Hey I'm good Goran hence the emojis. 

I don't have a problem with being wrong. It means I've learned something 8)


----------



## rickzeien (Feb 21, 2019)

Dr.xyz said:


> Info for noobs: https://www.custominterconnects.com/fuzzbuttons.html


Yes. Thanks for the link!

Sent from my LG-H872 using Tapatalk


----------



## g_axelsson (Feb 21, 2019)

Jon, I know you can take it or I wouldn't rub it in your face.... also using emojis :mrgreen: 

I've just ordered a new passport, so when you least expect it I might drop in and give your XRF a run for it's money. :wink: 

Göran


----------



## crbaker41 (Feb 21, 2019)

4 hrs
10.3 liters
65.8 gr
16 liters waste


----------



## snoman701 (Feb 21, 2019)

2.5/6/86/10


Sent from my iPhone using Tapatalk


----------



## Dr.xyz (Feb 22, 2019)

Looks like a trick competition.

Why use liters of solution when amount of metal won't require that much? Why immerse all material at once, most of it is plastic and increases volume unnecessarily?


----------



## Yggdrasil (Feb 22, 2019)

I will collect the most importan*t* prize here anyway ;-) 
in the increased knowlegde department 

But let me just ask one question:
Was the whole lot simultaneosly immersed into solution during recovery?

Edited for spelling :shock:


----------



## g_axelsson (Feb 22, 2019)

Dr.xyz said:


> Looks like a trick competition.
> 
> Why use liters of solution when amount of metal won't require that much?

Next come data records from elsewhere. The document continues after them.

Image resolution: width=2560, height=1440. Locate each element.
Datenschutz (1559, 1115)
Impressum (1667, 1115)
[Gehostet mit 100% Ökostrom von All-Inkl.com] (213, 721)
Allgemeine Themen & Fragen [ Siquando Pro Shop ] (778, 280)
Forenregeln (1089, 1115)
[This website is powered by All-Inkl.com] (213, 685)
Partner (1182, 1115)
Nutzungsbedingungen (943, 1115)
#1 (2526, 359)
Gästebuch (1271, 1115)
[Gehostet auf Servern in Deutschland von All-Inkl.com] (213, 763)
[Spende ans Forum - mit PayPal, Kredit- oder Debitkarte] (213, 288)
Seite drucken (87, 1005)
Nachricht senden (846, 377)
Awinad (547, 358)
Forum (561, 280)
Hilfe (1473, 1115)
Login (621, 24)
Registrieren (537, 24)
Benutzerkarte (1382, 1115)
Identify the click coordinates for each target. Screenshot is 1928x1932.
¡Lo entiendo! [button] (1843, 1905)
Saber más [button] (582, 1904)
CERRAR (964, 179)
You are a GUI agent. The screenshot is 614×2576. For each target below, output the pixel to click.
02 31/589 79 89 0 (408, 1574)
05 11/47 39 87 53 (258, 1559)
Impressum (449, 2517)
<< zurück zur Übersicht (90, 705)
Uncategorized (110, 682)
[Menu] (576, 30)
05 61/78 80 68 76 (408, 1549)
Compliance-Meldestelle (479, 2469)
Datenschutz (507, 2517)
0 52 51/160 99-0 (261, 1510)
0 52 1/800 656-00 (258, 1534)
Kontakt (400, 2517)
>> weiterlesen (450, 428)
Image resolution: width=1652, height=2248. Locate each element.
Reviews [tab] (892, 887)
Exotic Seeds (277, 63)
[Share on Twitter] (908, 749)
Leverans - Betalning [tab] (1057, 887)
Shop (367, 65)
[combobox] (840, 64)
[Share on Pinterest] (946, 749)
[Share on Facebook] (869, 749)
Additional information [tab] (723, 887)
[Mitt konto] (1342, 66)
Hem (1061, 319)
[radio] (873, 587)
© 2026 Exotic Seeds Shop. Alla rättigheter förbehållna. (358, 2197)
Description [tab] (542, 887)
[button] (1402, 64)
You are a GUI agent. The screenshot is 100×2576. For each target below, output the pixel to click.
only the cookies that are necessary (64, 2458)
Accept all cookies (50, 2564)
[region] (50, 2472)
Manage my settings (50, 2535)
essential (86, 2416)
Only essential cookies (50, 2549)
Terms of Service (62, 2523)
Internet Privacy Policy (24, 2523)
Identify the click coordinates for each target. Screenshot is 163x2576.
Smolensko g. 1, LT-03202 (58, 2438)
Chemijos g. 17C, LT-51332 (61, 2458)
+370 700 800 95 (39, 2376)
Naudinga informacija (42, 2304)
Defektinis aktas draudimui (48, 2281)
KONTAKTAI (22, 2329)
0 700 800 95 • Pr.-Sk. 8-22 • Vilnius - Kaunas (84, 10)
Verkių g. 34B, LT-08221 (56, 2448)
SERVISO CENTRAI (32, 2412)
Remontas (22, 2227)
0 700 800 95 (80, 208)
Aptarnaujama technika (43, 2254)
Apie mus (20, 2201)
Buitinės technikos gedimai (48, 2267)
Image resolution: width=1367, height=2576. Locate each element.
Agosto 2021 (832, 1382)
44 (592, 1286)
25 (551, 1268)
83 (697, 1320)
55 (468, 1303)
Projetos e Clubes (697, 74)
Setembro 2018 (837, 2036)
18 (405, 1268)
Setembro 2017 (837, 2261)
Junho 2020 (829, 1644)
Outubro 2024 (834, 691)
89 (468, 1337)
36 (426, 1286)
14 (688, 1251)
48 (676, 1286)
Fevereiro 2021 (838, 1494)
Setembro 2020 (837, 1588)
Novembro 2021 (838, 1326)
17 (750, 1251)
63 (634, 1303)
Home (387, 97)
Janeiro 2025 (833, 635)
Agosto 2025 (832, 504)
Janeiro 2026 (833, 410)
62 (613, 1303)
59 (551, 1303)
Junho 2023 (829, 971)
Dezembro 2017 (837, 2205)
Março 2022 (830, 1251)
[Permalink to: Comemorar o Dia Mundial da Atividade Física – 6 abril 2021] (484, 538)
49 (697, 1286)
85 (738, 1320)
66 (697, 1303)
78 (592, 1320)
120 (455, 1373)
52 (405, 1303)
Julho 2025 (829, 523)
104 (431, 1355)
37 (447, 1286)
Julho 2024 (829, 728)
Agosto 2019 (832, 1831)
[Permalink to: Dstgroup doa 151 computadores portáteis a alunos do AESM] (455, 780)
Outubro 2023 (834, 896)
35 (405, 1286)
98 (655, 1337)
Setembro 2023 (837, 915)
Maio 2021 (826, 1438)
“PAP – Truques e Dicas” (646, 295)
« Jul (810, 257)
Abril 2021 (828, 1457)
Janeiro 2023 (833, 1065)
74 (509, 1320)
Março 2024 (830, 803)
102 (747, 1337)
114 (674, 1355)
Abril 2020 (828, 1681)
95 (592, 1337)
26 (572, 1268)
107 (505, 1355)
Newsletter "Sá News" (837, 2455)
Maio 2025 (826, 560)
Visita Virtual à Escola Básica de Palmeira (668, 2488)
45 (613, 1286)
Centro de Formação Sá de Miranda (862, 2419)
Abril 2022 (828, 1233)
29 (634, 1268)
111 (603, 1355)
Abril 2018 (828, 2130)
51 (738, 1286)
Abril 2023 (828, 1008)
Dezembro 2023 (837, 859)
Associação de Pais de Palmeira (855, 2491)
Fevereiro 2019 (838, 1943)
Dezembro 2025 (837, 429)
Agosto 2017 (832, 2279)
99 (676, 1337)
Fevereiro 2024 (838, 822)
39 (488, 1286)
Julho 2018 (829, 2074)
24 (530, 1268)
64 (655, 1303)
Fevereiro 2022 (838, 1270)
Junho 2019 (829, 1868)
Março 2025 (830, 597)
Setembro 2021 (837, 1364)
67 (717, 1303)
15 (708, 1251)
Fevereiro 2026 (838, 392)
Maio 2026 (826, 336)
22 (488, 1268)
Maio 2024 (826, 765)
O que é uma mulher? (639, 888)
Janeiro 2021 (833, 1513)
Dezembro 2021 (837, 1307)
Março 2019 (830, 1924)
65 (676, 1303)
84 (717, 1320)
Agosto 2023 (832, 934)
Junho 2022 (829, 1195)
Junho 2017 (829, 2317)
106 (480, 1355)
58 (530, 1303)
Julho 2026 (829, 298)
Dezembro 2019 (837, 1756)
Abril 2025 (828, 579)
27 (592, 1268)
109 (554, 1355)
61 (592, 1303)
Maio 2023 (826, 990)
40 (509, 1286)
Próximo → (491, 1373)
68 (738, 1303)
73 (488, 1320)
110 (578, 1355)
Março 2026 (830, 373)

Why immerse all material at once, most of it is plastic and increases volume unnecessarily?


How do you suggest getting the metal fuzz buttons out of the sockets?

Time is also money if you have employees, in some cases it's cheaper to use a bit more chemicals instead of labor.

Göran


----------



## anachronism (Feb 22, 2019)

Dr.xyz said:


> Looks like a trick competition.
> 
> Why use liters of solution when amount of metal won't require that much? Why immerse all material at once, most of it is plastic and increases volume unnecessarily?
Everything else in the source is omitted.